**The data**:
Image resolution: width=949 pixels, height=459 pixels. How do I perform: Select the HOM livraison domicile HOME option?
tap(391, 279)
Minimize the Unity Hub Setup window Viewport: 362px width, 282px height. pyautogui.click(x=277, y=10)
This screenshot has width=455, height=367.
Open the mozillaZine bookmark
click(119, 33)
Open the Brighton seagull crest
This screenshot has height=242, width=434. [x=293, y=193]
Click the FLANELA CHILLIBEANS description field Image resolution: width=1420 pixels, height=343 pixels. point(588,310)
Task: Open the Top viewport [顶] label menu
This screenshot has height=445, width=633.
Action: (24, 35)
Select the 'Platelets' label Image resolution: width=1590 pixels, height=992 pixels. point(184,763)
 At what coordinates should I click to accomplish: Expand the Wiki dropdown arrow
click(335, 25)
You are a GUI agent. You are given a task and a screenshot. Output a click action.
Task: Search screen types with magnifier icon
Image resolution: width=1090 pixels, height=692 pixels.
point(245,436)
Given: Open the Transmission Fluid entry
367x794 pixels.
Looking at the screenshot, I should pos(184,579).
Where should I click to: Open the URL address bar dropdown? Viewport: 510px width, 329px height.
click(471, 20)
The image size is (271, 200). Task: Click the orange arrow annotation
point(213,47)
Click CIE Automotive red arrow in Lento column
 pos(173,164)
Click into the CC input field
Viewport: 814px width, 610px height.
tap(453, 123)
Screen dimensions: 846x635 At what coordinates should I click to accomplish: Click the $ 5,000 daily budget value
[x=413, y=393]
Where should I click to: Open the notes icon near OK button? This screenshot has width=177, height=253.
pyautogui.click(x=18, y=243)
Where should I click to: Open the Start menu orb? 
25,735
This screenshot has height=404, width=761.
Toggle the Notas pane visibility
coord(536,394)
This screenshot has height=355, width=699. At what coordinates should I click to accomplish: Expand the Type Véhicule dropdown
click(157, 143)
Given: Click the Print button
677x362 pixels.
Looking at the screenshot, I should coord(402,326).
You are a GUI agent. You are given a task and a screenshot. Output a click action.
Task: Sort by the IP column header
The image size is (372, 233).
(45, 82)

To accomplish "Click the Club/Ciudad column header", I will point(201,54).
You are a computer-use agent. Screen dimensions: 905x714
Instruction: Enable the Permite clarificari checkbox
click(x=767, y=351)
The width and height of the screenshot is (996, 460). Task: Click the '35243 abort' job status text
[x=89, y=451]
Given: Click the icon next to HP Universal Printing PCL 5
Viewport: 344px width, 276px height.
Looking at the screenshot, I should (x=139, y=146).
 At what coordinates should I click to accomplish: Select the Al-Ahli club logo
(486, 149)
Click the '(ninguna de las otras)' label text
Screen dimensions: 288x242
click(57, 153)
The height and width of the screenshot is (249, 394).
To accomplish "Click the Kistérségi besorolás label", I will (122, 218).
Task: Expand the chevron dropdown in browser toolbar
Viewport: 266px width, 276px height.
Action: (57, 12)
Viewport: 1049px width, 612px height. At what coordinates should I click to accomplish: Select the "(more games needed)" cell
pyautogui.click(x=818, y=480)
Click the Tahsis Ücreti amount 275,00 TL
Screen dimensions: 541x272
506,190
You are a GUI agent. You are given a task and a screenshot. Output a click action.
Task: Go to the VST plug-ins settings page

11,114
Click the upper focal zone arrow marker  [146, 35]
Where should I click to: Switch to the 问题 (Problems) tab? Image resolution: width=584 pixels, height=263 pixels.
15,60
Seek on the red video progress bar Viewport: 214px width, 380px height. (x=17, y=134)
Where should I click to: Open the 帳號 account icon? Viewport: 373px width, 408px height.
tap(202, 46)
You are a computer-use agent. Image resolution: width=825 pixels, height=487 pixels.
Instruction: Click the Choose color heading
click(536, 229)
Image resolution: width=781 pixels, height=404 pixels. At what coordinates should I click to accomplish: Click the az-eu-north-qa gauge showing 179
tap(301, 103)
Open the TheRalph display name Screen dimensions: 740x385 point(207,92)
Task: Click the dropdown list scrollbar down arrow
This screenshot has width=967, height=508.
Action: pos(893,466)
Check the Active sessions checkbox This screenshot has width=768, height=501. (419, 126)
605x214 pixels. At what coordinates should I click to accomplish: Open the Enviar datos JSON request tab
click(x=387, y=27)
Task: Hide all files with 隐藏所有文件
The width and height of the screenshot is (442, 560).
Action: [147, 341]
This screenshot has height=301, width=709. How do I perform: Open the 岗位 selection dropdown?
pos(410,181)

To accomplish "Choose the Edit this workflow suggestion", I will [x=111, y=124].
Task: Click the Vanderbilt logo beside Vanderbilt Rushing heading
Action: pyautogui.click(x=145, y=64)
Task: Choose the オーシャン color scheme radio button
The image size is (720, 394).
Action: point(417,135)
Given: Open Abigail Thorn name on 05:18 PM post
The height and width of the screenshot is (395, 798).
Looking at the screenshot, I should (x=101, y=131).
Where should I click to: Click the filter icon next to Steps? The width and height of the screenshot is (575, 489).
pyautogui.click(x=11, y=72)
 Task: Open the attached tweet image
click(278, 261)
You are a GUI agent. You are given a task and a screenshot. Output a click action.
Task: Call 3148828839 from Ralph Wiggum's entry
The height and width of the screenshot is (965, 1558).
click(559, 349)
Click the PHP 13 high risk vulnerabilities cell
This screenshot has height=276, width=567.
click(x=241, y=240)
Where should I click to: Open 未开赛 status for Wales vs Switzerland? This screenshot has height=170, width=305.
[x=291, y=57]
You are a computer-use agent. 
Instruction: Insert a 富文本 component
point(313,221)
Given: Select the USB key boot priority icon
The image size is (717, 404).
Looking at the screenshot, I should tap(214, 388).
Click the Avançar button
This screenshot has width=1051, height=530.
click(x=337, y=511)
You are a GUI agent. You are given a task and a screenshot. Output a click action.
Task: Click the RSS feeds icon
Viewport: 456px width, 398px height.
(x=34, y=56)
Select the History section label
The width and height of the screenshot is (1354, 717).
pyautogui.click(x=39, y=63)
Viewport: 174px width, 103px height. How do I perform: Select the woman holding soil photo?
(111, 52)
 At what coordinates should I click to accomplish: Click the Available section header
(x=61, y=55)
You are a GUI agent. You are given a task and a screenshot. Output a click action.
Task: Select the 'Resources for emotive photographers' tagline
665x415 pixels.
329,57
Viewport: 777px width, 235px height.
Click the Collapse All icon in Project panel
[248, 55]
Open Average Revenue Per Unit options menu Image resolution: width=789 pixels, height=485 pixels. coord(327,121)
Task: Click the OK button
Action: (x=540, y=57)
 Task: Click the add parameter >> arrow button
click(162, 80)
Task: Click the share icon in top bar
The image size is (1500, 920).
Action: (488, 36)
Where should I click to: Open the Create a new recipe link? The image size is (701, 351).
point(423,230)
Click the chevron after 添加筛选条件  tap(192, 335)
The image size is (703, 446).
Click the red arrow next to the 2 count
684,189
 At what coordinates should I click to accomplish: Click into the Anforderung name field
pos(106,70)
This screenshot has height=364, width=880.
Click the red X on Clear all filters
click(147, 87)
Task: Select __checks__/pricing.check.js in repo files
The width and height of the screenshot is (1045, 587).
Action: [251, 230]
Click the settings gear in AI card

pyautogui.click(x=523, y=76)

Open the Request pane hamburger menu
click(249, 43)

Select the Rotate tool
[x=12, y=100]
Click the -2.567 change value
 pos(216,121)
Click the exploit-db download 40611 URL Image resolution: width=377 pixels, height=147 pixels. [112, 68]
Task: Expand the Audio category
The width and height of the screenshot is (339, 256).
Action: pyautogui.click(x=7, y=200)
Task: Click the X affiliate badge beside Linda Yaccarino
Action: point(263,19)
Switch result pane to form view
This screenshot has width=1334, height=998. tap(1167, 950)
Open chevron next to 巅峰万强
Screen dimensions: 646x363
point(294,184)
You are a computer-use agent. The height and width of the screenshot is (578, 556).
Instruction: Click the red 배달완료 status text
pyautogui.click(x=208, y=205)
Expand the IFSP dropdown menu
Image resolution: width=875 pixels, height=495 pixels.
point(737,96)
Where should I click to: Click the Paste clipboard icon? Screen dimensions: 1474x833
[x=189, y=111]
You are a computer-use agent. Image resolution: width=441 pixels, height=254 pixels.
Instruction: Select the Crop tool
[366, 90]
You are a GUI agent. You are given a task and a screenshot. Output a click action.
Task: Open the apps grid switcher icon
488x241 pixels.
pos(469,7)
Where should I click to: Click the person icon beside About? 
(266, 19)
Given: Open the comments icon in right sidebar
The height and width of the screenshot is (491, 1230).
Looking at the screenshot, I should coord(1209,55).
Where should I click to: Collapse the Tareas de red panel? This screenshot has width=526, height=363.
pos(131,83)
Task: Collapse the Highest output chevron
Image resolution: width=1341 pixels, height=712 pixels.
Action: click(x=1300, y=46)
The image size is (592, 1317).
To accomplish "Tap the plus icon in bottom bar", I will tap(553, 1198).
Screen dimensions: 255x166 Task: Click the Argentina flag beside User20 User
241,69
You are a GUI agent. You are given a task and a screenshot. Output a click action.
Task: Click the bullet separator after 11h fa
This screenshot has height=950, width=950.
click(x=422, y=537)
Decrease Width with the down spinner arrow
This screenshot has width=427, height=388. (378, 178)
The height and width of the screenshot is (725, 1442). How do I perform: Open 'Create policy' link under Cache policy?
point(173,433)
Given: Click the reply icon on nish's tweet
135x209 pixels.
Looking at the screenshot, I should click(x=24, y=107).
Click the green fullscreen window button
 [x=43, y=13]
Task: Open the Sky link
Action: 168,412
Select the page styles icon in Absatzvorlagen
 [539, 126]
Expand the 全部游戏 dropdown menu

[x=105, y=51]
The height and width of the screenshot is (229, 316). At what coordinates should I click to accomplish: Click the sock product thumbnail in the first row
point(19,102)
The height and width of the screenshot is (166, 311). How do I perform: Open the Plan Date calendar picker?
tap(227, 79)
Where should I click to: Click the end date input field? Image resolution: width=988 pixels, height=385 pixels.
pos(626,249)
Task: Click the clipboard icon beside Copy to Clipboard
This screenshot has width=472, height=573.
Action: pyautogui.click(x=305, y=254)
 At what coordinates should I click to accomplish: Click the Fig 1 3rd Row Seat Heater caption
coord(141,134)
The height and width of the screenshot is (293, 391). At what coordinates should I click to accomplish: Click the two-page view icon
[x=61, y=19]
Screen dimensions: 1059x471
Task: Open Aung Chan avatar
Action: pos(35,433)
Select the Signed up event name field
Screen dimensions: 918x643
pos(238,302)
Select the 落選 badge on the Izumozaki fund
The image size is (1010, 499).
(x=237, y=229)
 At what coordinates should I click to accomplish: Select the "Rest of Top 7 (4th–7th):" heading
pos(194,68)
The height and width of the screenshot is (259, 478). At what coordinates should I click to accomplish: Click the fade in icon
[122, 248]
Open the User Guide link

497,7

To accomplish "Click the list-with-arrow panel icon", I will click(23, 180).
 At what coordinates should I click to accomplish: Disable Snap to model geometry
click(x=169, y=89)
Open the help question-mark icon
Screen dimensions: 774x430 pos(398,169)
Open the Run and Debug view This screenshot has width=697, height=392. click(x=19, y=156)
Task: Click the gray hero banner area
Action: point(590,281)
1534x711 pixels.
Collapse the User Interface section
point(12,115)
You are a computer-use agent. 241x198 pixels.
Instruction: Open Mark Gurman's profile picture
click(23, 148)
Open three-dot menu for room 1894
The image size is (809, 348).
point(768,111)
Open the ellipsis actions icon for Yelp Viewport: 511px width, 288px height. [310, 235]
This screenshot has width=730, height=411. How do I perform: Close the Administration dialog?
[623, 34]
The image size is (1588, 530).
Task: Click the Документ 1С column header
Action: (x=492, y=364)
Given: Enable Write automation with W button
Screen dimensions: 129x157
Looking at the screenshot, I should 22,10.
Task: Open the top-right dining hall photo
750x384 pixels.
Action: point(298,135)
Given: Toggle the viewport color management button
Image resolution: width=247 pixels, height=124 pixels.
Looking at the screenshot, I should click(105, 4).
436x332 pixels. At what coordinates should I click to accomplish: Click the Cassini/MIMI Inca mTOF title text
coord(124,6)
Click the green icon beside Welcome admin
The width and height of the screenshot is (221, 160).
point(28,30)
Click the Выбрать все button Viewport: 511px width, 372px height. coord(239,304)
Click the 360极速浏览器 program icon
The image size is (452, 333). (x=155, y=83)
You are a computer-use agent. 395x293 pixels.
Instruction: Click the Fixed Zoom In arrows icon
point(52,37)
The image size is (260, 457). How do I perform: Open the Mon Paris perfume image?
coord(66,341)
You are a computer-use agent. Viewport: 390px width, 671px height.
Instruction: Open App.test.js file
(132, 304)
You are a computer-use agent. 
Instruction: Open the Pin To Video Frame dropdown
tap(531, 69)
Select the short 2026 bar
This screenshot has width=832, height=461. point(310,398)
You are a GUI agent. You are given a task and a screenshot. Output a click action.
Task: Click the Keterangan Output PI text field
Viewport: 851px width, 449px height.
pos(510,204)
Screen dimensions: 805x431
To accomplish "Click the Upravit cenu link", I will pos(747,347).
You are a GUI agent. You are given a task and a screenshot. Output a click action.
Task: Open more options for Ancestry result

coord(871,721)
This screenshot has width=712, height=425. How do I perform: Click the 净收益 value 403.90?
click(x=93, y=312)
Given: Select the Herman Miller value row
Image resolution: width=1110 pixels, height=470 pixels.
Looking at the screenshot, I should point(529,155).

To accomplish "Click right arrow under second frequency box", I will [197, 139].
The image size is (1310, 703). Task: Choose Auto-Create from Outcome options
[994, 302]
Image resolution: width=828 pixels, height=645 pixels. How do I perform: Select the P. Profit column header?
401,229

**Your instructions**: Your task is to transcribe, with no changes, only the lines of the listing above that lie between the line holding "Select the 'Platelets'" and the line holding "This screenshot has height=404, width=761.", inclusive.

**Response to this task**:
Select the 'Platelets' label Image resolution: width=1590 pixels, height=992 pixels. point(184,763)
 At what coordinates should I click to accomplish: Expand the Wiki dropdown arrow
click(335, 25)
You are a GUI agent. You are given a task and a screenshot. Output a click action.
Task: Search screen types with magnifier icon
Image resolution: width=1090 pixels, height=692 pixels.
point(245,436)
Given: Open the Transmission Fluid entry
367x794 pixels.
Looking at the screenshot, I should pos(184,579).
Where should I click to: Open the URL address bar dropdown? Viewport: 510px width, 329px height.
click(471, 20)
The image size is (271, 200). Task: Click the orange arrow annotation
point(213,47)
Click CIE Automotive red arrow in Lento column
 pos(173,164)
Click into the CC input field
Viewport: 814px width, 610px height.
tap(453, 123)
Screen dimensions: 846x635 At what coordinates should I click to accomplish: Click the $ 5,000 daily budget value
[x=413, y=393]
Where should I click to: Open the notes icon near OK button? This screenshot has width=177, height=253.
pyautogui.click(x=18, y=243)
Where should I click to: Open the Start menu orb? 
25,735
This screenshot has height=404, width=761.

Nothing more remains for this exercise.